No limite, Tracy assume a figura crística de quem, incompreendido e desvalorizado, é manso e humilde de coração, de quem tem uma missão a desempenhar e sabe pôr os meios para alcançar os seus fins, de quem é livre para amar sem reservas. Em suma, na frase que Isaac profere a Tracy “tu és a resposta de Deus a Job” compreendemos como a sua irresistível beleza não se fica pela cosmética, mas, sendo interior e integral, é mediação para resgatar Isaac das seduções efémeras que o acorrentam.
À maneira de uma moldura narrativa, aquela banda sonora citadina “in blue” regressa na sua fase mais épica na cena final de “Manhattan” que também partilhamos aqui. Até a voltarmos a escutar, vemos Isaac, igual a si próprio, desapaixonado da vida depois de mais um fracasso amoroso. Entretanto, tinha deixado Tracy para se unir com uma crítica de Literatura intelectualmente estimulante, mas relacionalmente instável e infiel, cuo psicanalista acabou por entrar em depressão. Depressivamente esparramado no sofá, enquanto grava lamentos para o seu livro, Isaac reflete sobre que razões podem fazer com que valha a pena viver realmente. Dentro da enumeração daquilo que ainda pode dar sentido à existência encontramos o (nestas andanças já clássico) Grocho Marx, o segundo andamento da sinfonia Júpiter, Louis Armstrong, Marlon Brando, Frank Sinatra, as peras e maçãs de Cézanne, e … – insuspeitamente insinuado – “o rosto de Tracy”. Esta última razão, pedra de toque, pedra filosofal, pedra angular, fá-lo suspirar profundamente e coloca-o em movimento, como alguém que cai em si se e deixa atingir pela saudade do amor que ainda está por vir. E, como amante ainda (ou de novo) afastado da amada, desata a correr desalmadamente entre as mesmas multidões e engarrafamentos até encontrar o lugar onde o seu coração poderá por fim repousar.
O diálogo final, repleto de arrependimento e afeto, miséria e misericórdia, promessas de amor e sonhos de um futuro por construir dá-se na iminência da partida de Tracy para seis meses de estudos em Londres.
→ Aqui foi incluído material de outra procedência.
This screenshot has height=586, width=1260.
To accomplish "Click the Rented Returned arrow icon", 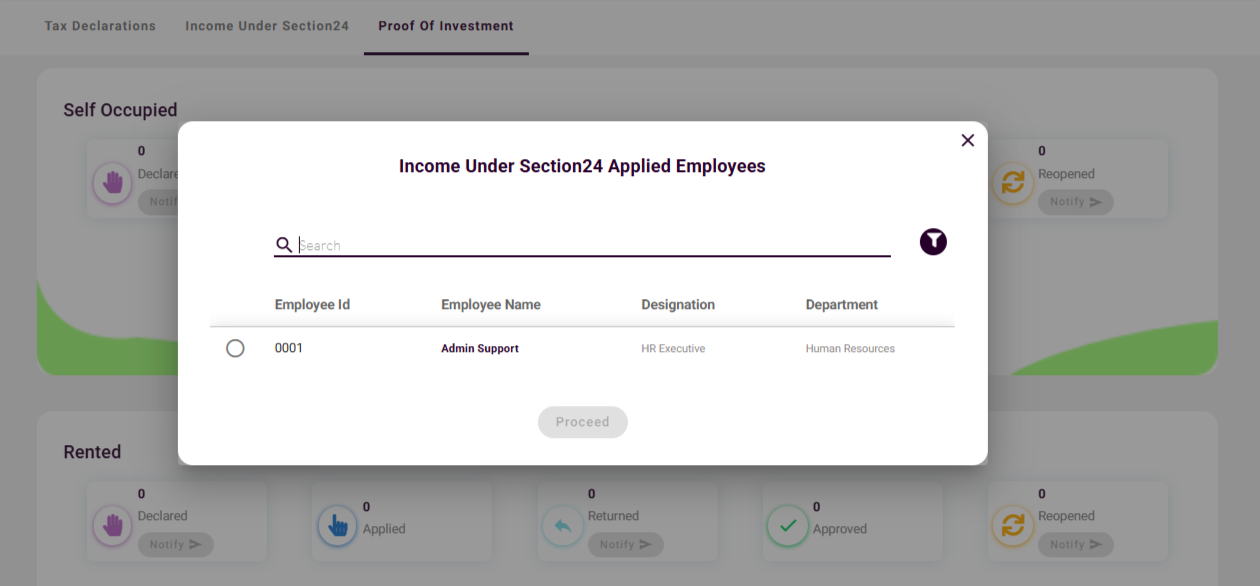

O filme termina em aberto: perante a evidência desesperante de uma separação temporária até a um reencontro (“não tens de ir”), Tracy põe o amor de Isaac à prova (“não consegues ter um pouco de fé em mim?”). Eis quando, voltando a escutar os poderosos sopros de Gershwin, o ceticismo niilista de Isaac – rasgado pelo amor de (ou que é) Tracy – se abre em sorriso esperançoso diante do futuro.
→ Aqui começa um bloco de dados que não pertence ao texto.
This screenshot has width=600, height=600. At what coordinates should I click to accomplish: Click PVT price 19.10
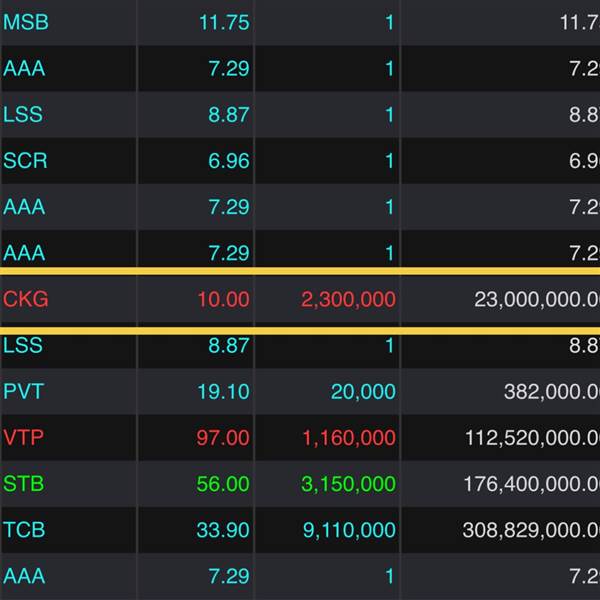(223, 391)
Do mesmo modo, o encontro com o Ressuscitado – sujeito a ser experimentado por cada um – não mais é do que a abertura da nossa fragilidade e falta de sentido àquele Rosto com um Nome cuja Beleza e Verdade vêm em nosso resgate, dando à nossa vida “um novo horizonte e dessa forma o rumo decisivo”. Como Paulo, derrubado pela potência da Luz – com um Rosto e um Nome – que, cegando-lhe o rosto e chamando-o pelo nome, intercetou o seu caminho de engano, o encontro com Jesus alcança-nos de uma maneira tão íntima e transformadora que nos coloca necessariamente em movimento de saída e anúncio até chegar à meta prometida. Diz-nos o Apóstolo: “esquecendo-me daquilo que está para trás e lançando-me para o que vem à frente, corro em direção à meta, para o prémio a que Deus, lá do alto, nos chama em Cristo Jesus.” Uma vez combatido “o bom combate”, “terminada a corrida”, essa meta só será alcançada se for “guardada a Fé”.
“A propósito de nada” e de tudo, a Fé pode-se ir insinuando e acendendo. Como relação de intimidade e confiança com Deus, já vamos experimentando como Ela, a Fé, mais do que de certezas e garantias, “vive de afeto”.